Dataset:
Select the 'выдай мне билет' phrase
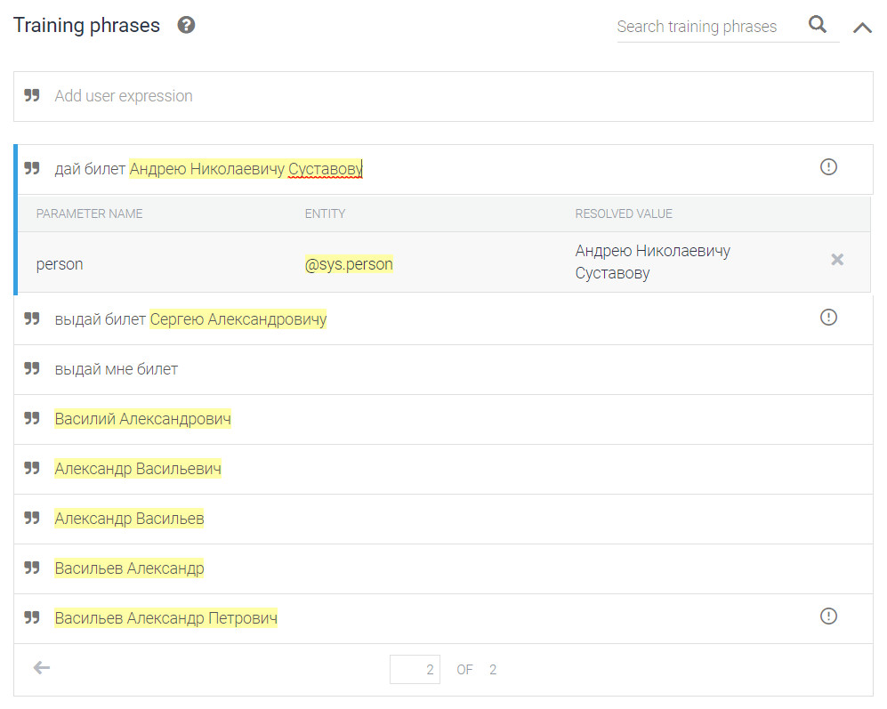887x709 pixels. click(117, 369)
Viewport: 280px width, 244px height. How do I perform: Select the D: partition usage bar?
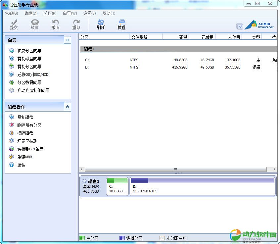[202, 181]
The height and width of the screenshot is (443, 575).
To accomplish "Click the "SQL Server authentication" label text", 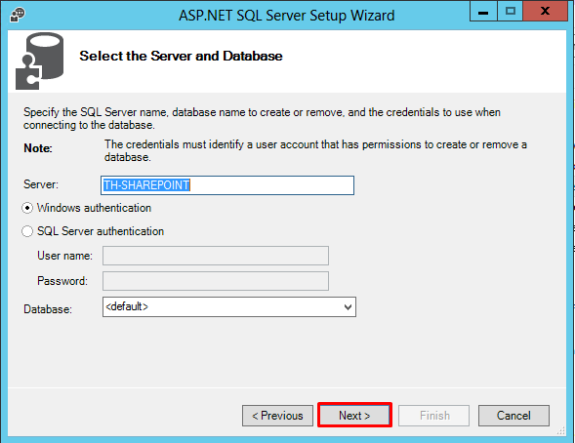I will pyautogui.click(x=101, y=231).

Assigned task: Restate the data word for word from its first line through the line with "The height and", leaving out any picture along the way.

Answer for this exercise:
Select the 'выдай мне билет' phrase
887x709 pixels. click(117, 369)
Viewport: 280px width, 244px height. How do I perform: Select the D: partition usage bar?
[202, 181]
The height and width of the screenshot is (443, 575).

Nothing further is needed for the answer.